Капитан остановился и внимательно всмотрелся в обеспокоенного солдата.

 – Кругом!  Немедленно греться в сушилке!

   Через неделю на строевом смотру, командир части,  покачивая высокой папахой, зачитывал приказ:
«За проявленную взаимовыручку на учебных стрельбах рядовым Игнатьеву и Точиеву предоставить отпуск на десять дней, не считая времени на проезд к месту проведения отпуска и обратно».

   Старший сержант Носов не получил никакого поощрения.

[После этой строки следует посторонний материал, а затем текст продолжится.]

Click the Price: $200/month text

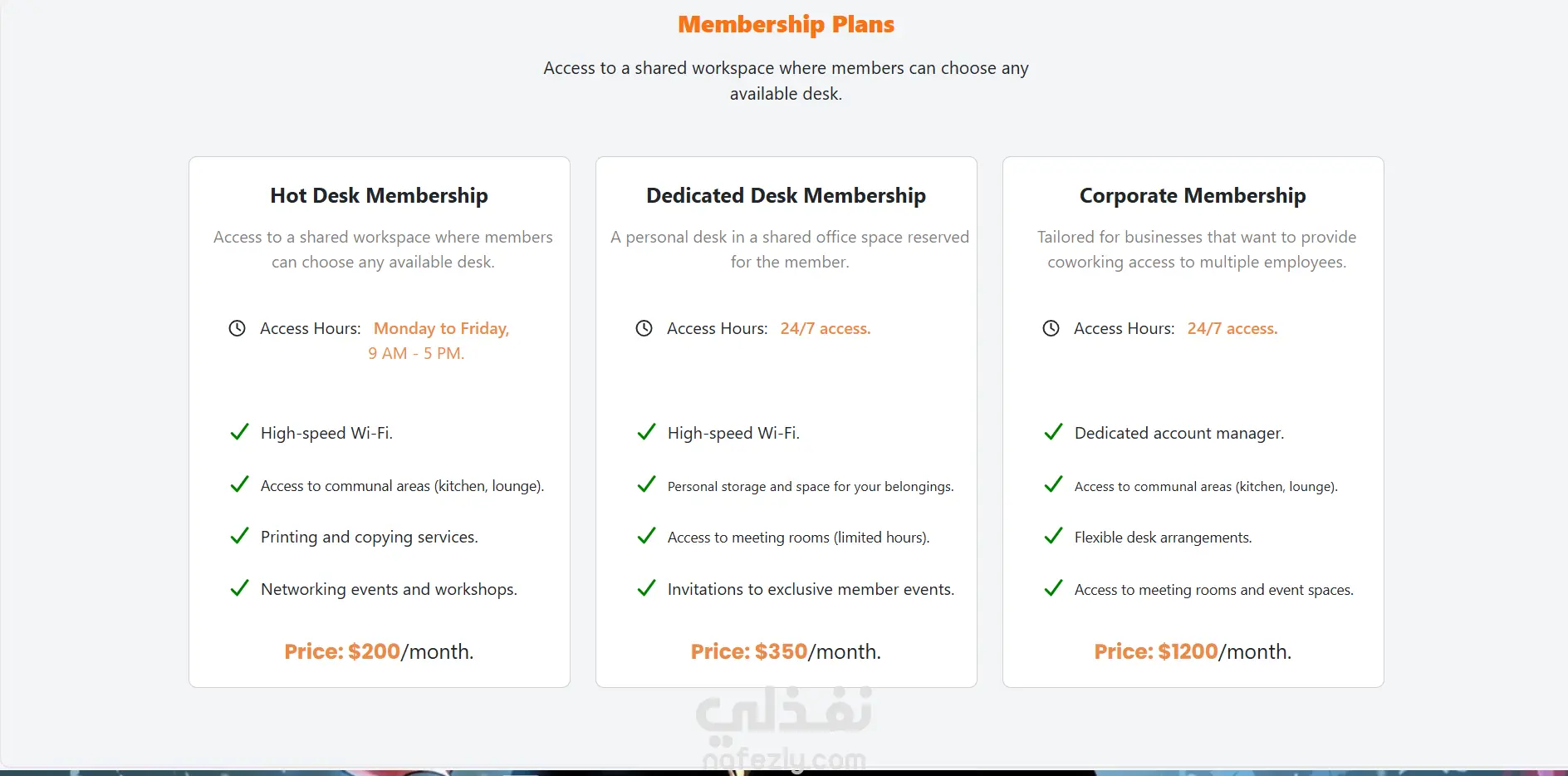pyautogui.click(x=379, y=651)
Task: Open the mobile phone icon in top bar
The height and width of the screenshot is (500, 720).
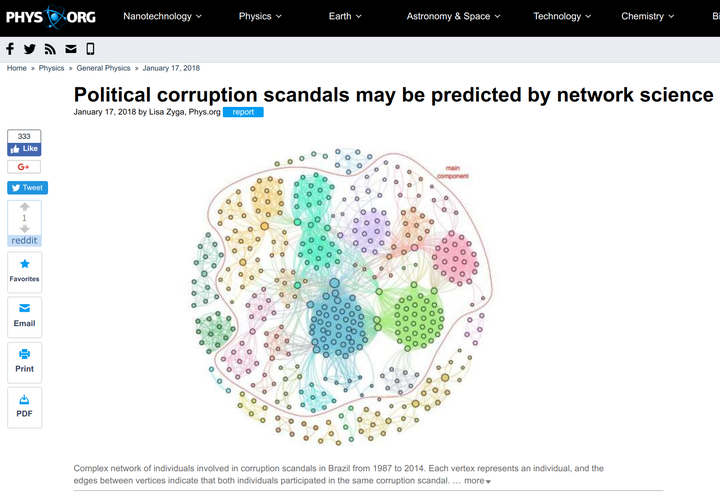Action: point(90,49)
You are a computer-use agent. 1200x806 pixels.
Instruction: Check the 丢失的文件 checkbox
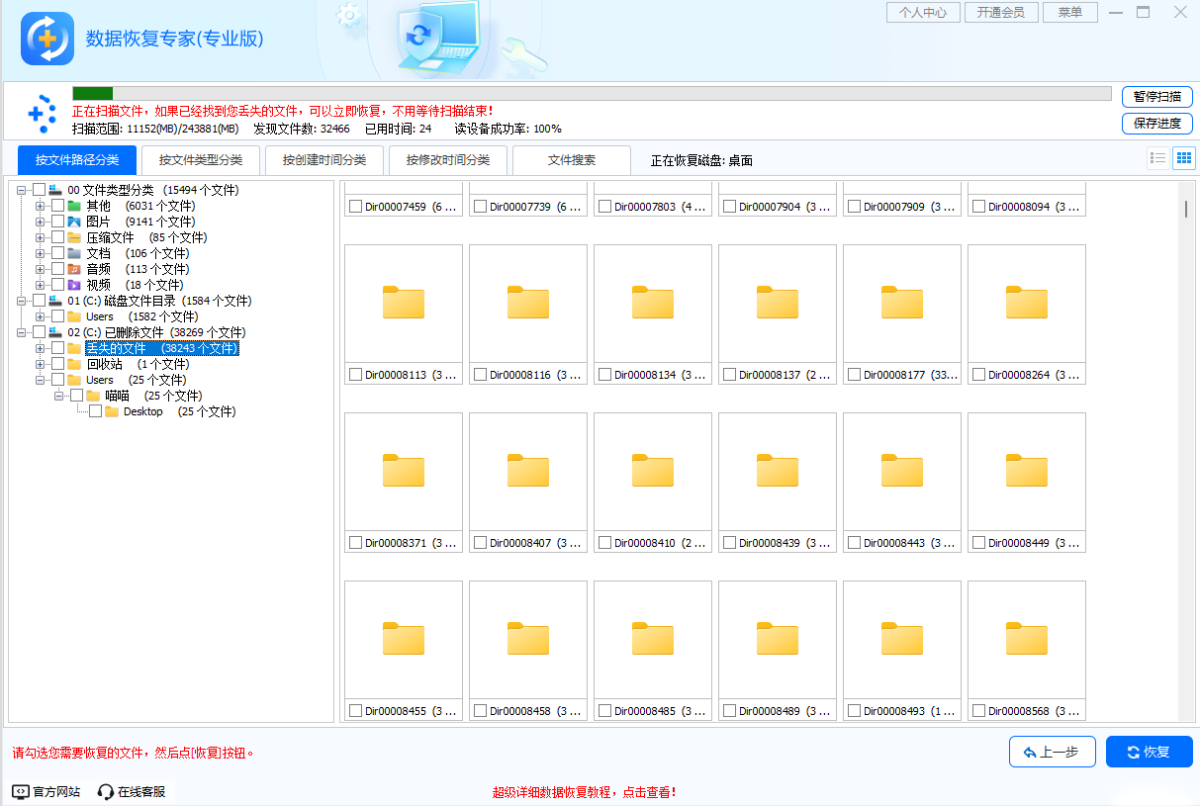58,348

   –  Так ему и надо! – прикрыв рот ладонью, приглушенно сказал Игнатьев, так, чтобы его слышал один Рамазан. – Это ему за мои портянки и твой окурок…

   Рамазан  часто задышал, расширил крылья своего горбатого носа:

   –  Как ты можешь так говорить!  Старший сержант для меня лучший товарищ теперь, это он нас троих вытянул из полыньи.

   Никогда ещё Игнатьев не видел своего друга в таком гневе.